ASSIGNED TASK: The lines wanted are those from the one containing "The width and height of the screenshot is (875, 538)." to the last line of the entries below; output them exactly, leaving out pictures.

THE DATA:

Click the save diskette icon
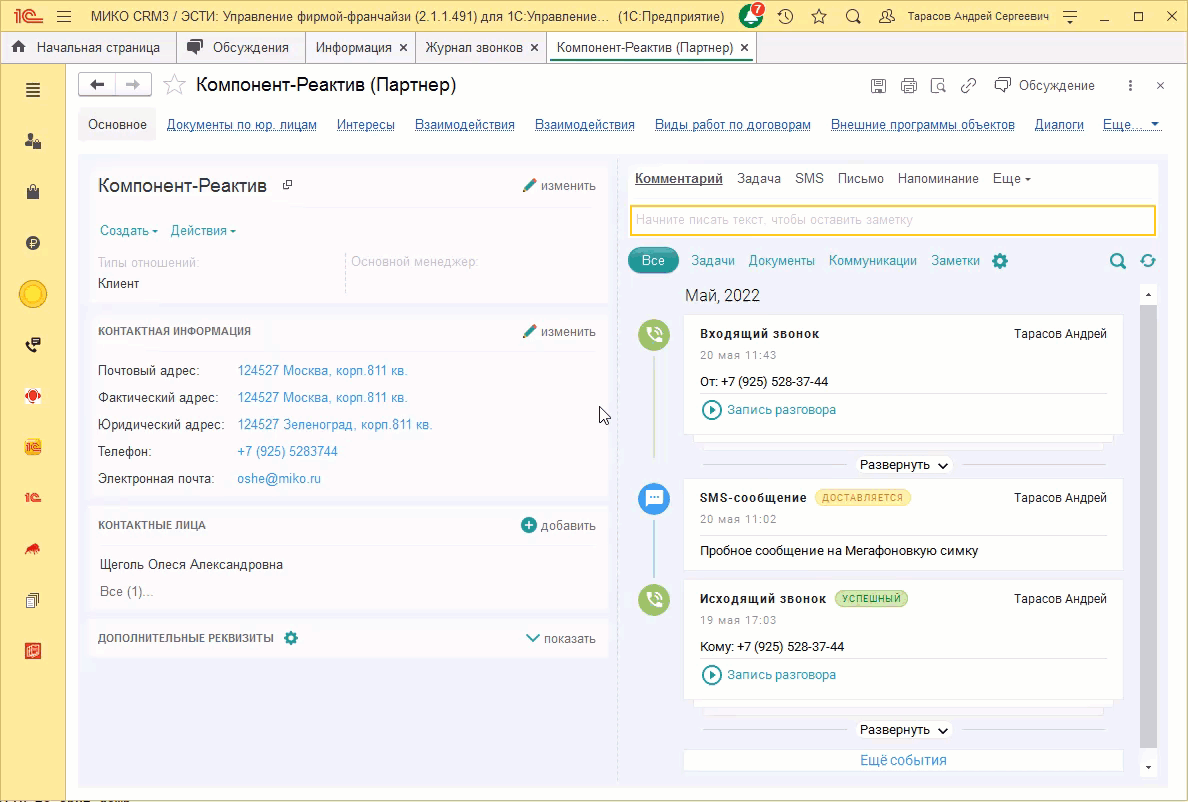 pyautogui.click(x=878, y=86)
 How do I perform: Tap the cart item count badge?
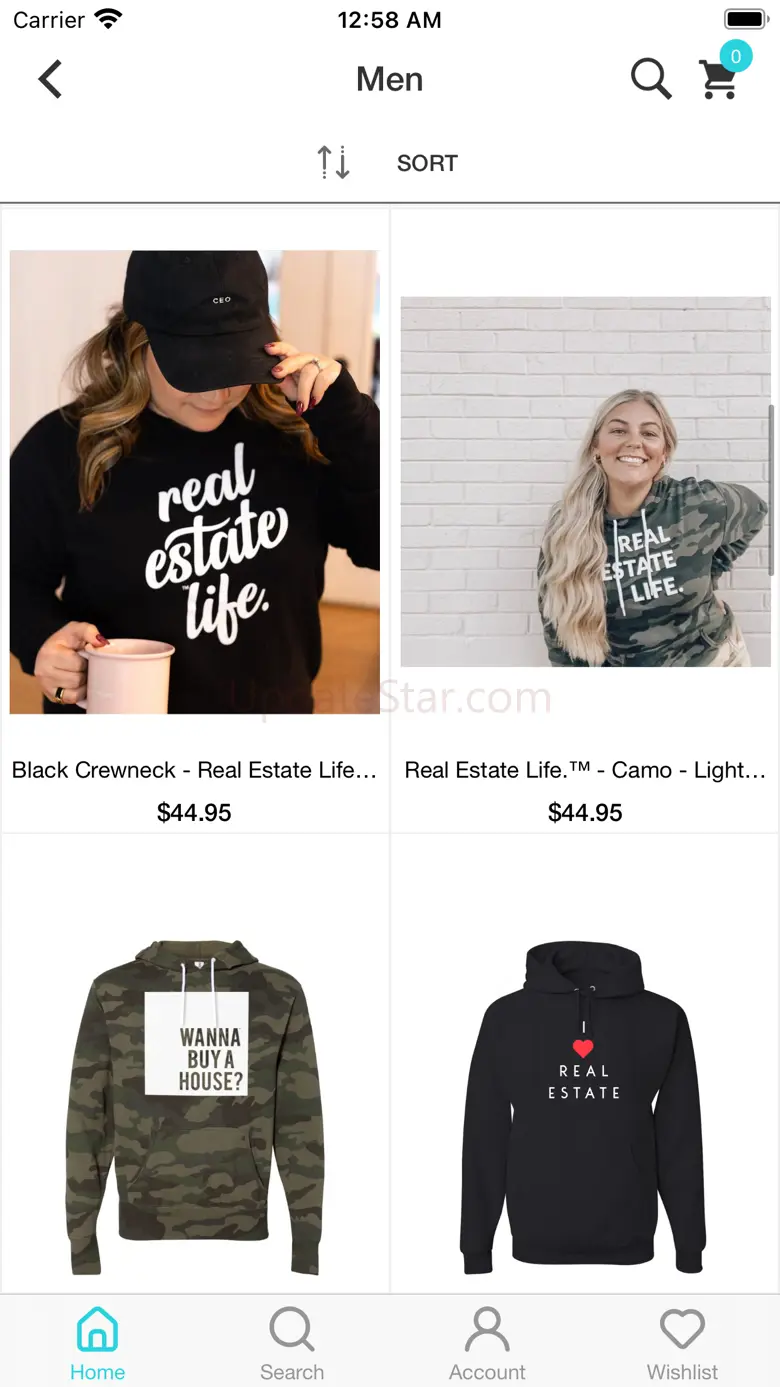click(736, 57)
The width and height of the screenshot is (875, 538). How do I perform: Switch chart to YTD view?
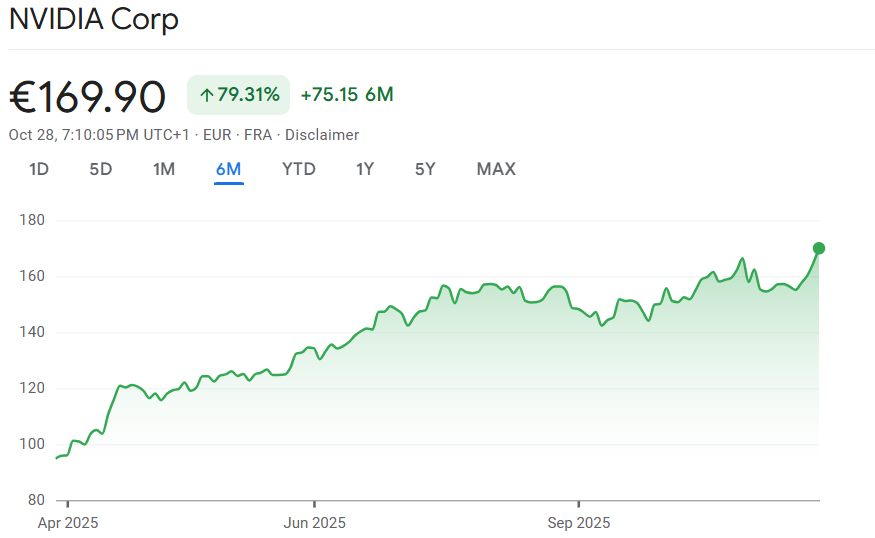(299, 169)
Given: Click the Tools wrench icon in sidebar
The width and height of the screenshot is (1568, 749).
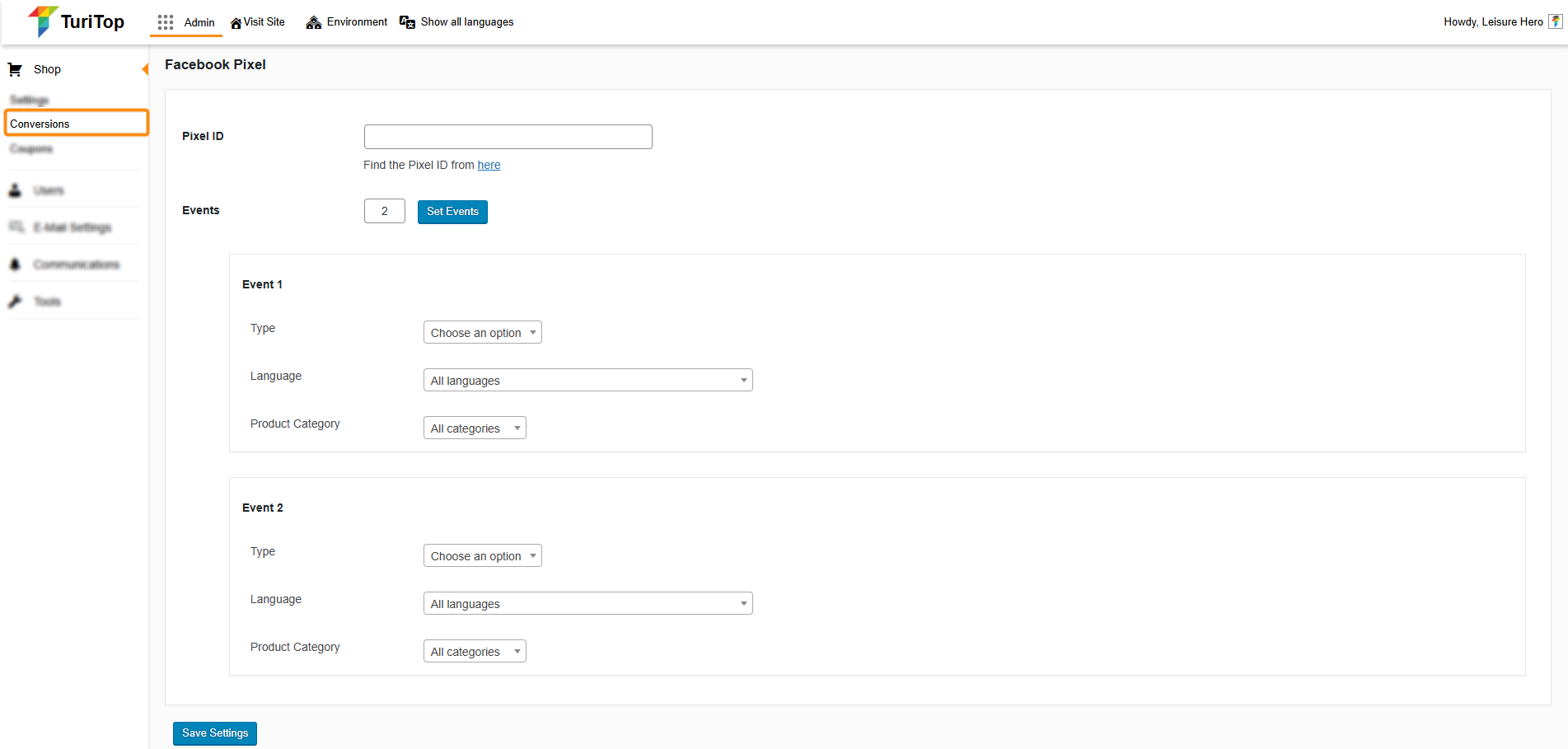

EXERCISE SOLUTION:
The width and height of the screenshot is (875, 538). How do I perform: Switch chart to YTD view?
(299, 169)
Given: Click the Tools wrench icon in sidebar
The width and height of the screenshot is (1568, 749).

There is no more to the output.